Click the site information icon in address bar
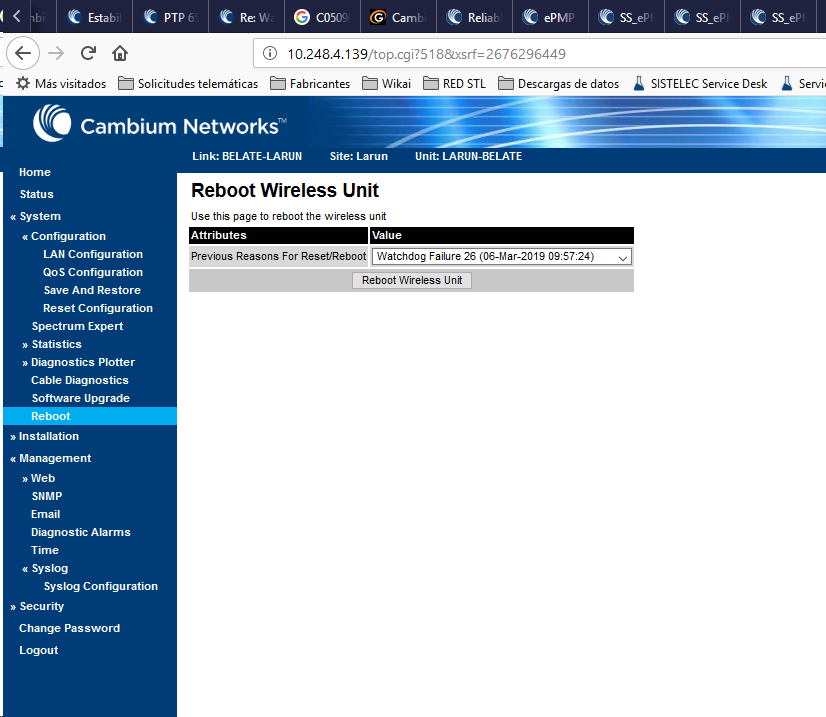This screenshot has height=717, width=826. 270,54
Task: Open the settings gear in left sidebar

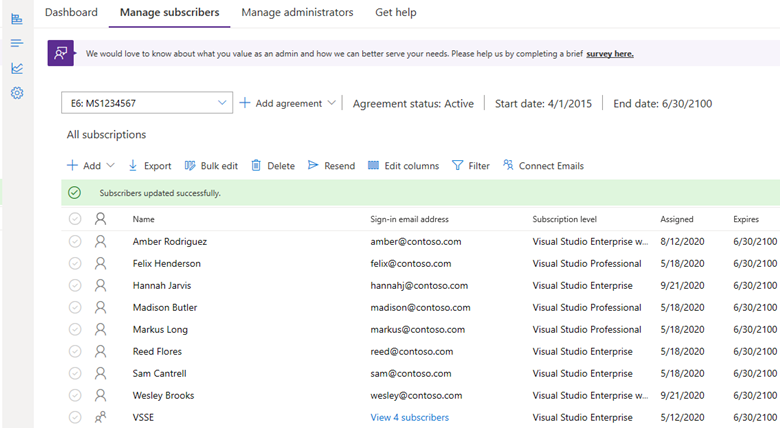Action: (17, 93)
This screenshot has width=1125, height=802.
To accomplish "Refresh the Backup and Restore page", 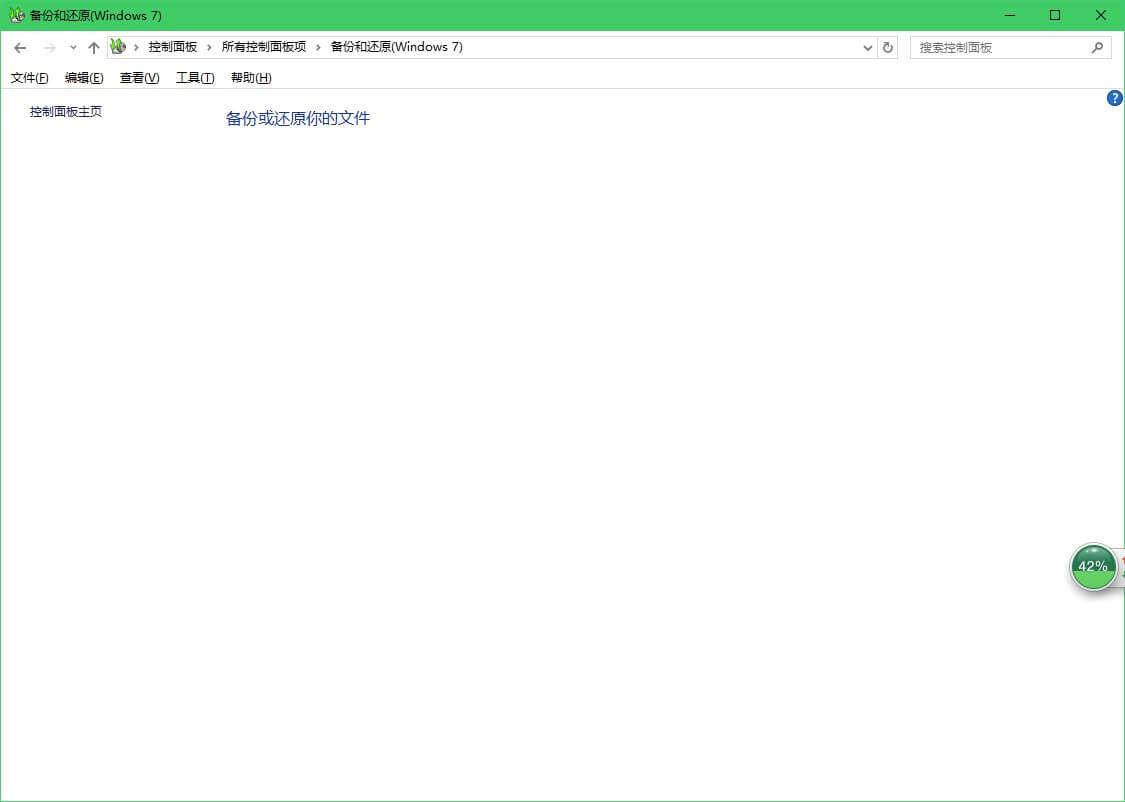I will point(887,47).
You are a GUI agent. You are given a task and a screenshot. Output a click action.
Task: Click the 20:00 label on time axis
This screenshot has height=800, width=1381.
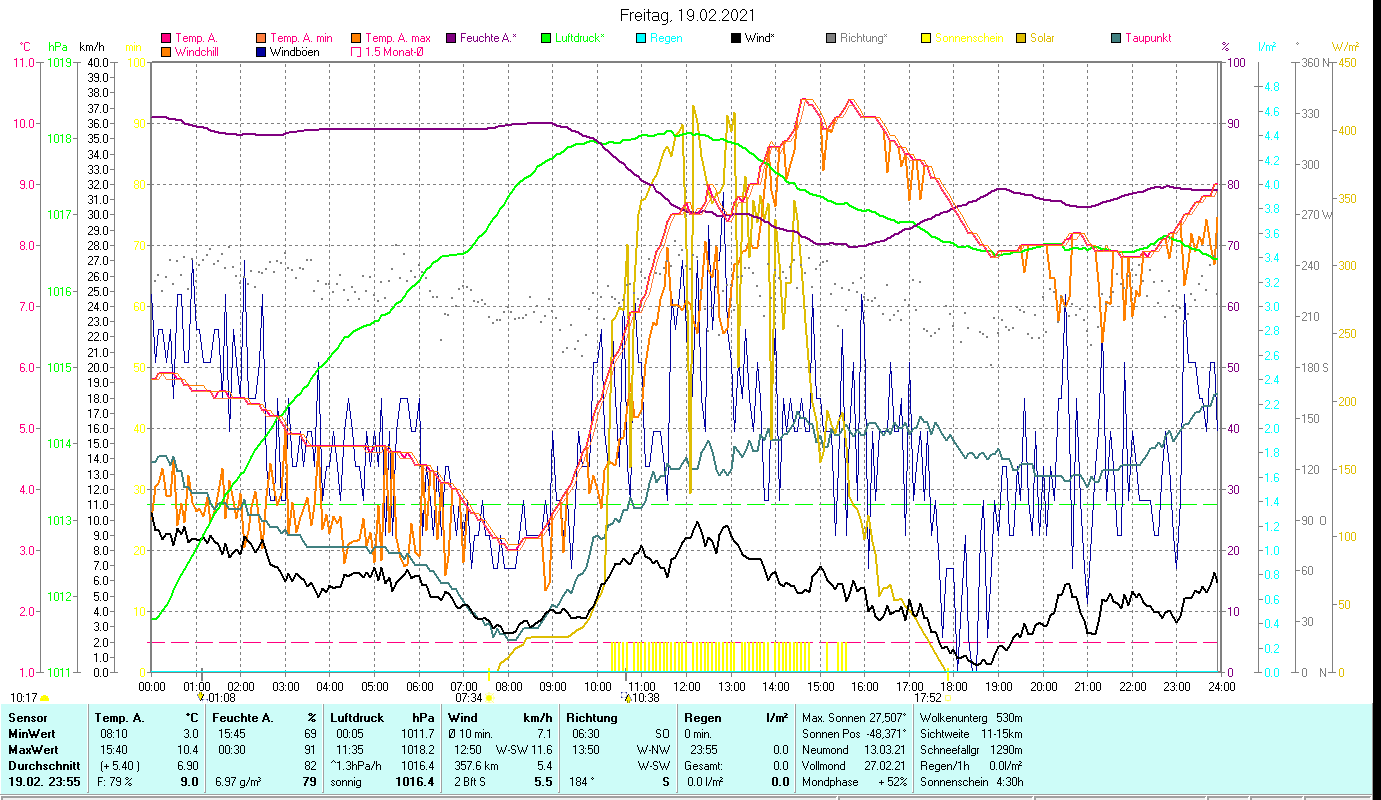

--------------------------------

[WORK REQUIRED]
Every line from the one containing "You are a GUI" through the last line of the data is to be retyped exactly, with nothing added and no pictures included.

[SOLUTION]
You are a GUI agent. You are given a task and a screenshot. Output a click action.
Task: Click the 20:00 label on time axis
This screenshot has height=800, width=1381.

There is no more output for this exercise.